It appears that your predictors share a particular type of multi-colinearity known as suppression. Suppression refers to a pattern of multi-colinearity that results in a larger or reversed effect in multiple regression compared to simple regression. Since the partial correlation of D is larger (and sig.) in the multiple regression case than in the simple regression case we know that the unique effect of D that is not shared with the other predictors was being "suppressed" in the simple regression case.
Remember that whereas simple regression presents a "total" effect of your single predictor, multiple regression yields the "unique" effect of each predictor after partialing out any shared explanatory power. For example, if we wanted to estimate children's weights from their heights and ages, height and age likely explain a lot of the same variability in weight because taller children tend to be older.

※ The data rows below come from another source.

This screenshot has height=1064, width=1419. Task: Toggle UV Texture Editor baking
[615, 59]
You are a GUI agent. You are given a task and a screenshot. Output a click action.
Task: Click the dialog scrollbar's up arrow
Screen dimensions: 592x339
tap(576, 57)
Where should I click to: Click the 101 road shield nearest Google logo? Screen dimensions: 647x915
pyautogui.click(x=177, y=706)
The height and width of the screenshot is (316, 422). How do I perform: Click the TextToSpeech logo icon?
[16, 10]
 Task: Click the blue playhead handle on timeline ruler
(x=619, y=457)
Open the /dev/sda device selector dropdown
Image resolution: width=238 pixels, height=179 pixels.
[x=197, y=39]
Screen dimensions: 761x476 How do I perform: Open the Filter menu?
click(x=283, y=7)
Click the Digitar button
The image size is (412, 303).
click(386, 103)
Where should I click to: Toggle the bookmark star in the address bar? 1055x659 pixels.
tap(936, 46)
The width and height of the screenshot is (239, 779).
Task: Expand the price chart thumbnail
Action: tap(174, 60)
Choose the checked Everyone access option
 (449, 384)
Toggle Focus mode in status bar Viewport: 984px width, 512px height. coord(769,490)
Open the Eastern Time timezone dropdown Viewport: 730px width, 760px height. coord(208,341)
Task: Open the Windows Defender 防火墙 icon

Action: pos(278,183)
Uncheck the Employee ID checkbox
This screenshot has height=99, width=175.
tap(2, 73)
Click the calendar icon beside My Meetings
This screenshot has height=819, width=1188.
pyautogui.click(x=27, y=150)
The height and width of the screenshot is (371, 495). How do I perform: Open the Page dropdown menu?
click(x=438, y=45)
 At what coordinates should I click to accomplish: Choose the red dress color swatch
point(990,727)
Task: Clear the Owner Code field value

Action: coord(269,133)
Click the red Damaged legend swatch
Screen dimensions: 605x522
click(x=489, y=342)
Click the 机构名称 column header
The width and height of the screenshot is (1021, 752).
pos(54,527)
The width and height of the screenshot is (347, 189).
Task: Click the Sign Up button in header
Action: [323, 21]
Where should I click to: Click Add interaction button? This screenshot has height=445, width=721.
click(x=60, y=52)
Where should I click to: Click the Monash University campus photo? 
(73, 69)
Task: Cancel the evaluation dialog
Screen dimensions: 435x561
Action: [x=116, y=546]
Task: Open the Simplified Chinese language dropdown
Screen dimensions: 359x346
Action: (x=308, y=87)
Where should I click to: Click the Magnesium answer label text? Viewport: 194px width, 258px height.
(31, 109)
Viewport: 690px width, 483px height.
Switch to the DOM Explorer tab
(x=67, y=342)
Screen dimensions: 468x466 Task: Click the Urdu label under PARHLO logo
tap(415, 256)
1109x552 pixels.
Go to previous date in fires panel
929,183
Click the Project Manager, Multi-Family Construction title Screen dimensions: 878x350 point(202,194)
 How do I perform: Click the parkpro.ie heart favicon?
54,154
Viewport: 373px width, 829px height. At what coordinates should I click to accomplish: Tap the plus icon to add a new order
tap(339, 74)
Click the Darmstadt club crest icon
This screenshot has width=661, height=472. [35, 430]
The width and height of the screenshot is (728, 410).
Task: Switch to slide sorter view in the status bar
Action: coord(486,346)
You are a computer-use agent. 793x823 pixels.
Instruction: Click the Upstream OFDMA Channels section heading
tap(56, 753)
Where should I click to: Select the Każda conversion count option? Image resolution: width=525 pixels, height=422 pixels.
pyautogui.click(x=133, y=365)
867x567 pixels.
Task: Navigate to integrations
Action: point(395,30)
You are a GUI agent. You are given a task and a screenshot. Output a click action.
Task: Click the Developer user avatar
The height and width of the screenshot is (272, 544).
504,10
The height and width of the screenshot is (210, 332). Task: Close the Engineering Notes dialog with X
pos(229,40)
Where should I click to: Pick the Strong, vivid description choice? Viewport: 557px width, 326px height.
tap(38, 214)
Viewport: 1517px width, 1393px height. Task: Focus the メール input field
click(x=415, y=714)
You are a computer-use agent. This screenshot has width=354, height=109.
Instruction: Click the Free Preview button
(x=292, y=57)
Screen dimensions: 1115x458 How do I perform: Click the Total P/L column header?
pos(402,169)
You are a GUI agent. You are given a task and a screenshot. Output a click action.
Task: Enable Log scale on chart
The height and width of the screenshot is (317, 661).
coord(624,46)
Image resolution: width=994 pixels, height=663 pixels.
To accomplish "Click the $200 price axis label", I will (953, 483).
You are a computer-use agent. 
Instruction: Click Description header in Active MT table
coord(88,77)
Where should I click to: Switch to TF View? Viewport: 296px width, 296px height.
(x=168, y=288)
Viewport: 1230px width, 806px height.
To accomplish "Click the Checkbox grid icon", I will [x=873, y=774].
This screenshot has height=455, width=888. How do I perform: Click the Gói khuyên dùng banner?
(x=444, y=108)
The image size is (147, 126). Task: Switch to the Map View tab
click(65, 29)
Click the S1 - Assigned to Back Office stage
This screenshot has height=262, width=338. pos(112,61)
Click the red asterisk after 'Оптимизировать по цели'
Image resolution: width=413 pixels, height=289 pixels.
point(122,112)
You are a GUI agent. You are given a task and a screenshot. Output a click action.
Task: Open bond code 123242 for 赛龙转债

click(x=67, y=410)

To illustrate suppression, let's say we wanted to predict children's weights using age and number of hours involved in organized sports to predict weight. What we might imagine is that older children tend to be involved in more sports (i.e. age and # hours are positively correlated). We might also reason that children who are involved in more organized sports tend to weigh less than children who are not involved in organized sports. However, since age and involvement in organized sports are positively correlated, some part of the # hours-weight relationship is really driven by the relationship between age and weight (which is positive). Since both this positive correlation and negative correlation are going into the overall correlation between # hours and weight, the total effect may appear smaller than the partial effect. Here is a visual representation of this:
Each circle represents one of the variables in the example. The dotted line within the two predictor circles separates out the portion of that predictor that shares explanatory power with the other predictor. The small portion of the # hours circle is the portion of explanatory power that is is shared with age. The dotted lines represent the portion of the total effect of a predictor that is really driven by the other predictor. For example, the dotted line with the + symbol is the part of the # hours simple relationship that is really driven by child age. The solid lines represent the partial correlation of that predictor with the outcome over and above any shared explanatory power of the two predictors. The total effect would be a combination of the dotted and solid lines stemming from the same predictor variable. As we can see, the + and - relationships would sort of wash each other out. Thus, the partial correlation would be stronger than the simple correlation. The way that suppression works with more than 2 predictors gets a bit more complicated, but I bet there is some overall relationship among your predictors. If you calculate (or ask the computer to calculate) tolerance, this should help you know what's going on. Tolerance varies from 0 to 1 and tells you the extent to which your predictors are orthogonal. 1 indidicates that there is no multicollinearity and 0 indicates that there is complete multicolinearity (fun fact, if you regressed D on A, B and C the $R^2$ you would obtain would be 1-tolerance). Since there are more than 2 predictors, the multi collinearity issue is more complex than just, "are there simple relationships among my predictors". As such, I think tolerance would be a better measure of this. In terms of explaining why such suppression exists, I would think about the simple example above and consider whether it would make sense that such a phenomenon is happening with your own data. Hope this is helpful!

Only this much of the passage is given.